WHAT YOU HAVE TO DO:
Can you copy out, word for word, the stretch of material from its very beginning through the line containing "Action: tap(11, 37)"?

Word and item position data:
----

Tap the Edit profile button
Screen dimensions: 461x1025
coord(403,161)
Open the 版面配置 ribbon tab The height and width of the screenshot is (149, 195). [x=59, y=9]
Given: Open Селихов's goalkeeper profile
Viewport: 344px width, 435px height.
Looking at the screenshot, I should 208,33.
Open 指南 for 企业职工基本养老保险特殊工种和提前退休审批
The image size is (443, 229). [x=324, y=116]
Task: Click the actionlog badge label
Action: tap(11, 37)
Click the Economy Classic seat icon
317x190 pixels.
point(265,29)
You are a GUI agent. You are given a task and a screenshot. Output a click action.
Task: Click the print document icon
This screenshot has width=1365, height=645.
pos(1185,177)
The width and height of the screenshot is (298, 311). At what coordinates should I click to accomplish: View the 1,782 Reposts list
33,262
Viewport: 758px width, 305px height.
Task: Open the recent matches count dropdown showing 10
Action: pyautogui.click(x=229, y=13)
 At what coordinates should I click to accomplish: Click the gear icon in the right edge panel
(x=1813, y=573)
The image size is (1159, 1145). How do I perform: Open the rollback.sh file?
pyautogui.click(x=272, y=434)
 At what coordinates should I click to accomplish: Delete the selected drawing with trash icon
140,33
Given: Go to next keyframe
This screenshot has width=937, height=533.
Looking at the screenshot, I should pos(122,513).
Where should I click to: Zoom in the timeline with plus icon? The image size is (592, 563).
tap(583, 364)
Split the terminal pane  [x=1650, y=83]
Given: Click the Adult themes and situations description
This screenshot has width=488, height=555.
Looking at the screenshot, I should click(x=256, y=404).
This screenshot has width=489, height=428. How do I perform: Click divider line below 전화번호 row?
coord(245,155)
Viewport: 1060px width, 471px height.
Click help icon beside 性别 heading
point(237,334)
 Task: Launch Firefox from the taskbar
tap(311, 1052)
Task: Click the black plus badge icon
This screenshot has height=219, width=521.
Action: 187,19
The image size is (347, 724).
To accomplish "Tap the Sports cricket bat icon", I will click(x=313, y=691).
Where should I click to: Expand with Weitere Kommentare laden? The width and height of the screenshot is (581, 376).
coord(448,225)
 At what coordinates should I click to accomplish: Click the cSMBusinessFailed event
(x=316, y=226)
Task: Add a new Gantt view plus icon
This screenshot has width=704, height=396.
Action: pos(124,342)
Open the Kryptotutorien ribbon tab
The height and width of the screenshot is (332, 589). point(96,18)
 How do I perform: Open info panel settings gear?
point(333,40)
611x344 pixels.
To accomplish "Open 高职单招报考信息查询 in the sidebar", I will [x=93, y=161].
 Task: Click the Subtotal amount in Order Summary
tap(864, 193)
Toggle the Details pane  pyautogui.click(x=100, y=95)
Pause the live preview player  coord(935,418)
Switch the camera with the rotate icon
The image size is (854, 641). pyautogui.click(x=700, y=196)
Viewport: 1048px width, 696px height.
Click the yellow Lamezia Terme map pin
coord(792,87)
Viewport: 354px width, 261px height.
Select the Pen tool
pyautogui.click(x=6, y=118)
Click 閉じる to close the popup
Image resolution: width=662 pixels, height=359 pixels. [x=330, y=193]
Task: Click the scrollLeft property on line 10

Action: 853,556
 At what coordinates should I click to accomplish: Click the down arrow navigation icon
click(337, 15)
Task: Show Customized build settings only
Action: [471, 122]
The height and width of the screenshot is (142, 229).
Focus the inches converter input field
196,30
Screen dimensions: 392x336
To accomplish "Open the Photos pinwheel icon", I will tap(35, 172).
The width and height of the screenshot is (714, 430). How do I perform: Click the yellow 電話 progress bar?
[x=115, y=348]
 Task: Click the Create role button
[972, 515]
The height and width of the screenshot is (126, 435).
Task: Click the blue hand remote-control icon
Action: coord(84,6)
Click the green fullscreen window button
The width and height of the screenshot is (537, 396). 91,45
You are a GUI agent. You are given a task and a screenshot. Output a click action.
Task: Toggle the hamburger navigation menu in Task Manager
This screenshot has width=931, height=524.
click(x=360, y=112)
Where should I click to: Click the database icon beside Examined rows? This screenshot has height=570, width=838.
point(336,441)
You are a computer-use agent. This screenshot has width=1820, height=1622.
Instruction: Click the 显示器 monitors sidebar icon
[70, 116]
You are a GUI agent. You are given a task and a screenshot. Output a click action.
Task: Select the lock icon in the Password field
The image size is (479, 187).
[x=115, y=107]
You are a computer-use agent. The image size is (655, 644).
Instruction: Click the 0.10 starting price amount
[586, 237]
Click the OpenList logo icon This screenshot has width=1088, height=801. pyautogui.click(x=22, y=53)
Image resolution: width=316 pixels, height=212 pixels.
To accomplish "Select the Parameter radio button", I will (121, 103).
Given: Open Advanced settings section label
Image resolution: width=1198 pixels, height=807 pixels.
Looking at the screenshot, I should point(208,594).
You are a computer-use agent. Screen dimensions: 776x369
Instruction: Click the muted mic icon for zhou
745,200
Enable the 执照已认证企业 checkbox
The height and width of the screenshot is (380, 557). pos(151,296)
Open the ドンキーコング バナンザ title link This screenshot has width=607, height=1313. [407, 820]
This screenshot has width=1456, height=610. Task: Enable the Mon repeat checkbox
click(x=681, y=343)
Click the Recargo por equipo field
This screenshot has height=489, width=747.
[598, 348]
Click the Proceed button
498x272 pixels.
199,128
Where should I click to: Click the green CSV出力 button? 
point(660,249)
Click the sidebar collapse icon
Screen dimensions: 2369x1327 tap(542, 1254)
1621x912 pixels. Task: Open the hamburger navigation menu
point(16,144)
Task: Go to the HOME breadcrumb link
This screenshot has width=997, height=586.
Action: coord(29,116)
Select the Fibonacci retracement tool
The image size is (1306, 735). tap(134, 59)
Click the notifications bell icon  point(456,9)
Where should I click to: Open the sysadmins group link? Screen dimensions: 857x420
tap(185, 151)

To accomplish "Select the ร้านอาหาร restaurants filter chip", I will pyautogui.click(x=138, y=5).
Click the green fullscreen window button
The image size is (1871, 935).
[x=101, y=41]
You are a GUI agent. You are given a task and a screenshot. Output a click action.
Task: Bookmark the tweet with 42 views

----

EXERCISE ANSWER:
Tap the Edit profile button
Screen dimensions: 461x1025
coord(403,161)
Open the 版面配置 ribbon tab The height and width of the screenshot is (149, 195). [x=59, y=9]
Given: Open Селихов's goalkeeper profile
Viewport: 344px width, 435px height.
Looking at the screenshot, I should 208,33.
Open 指南 for 企业职工基本养老保险特殊工种和提前退休审批
The image size is (443, 229). [x=324, y=116]
Task: Click the actionlog badge label
Action: tap(11, 37)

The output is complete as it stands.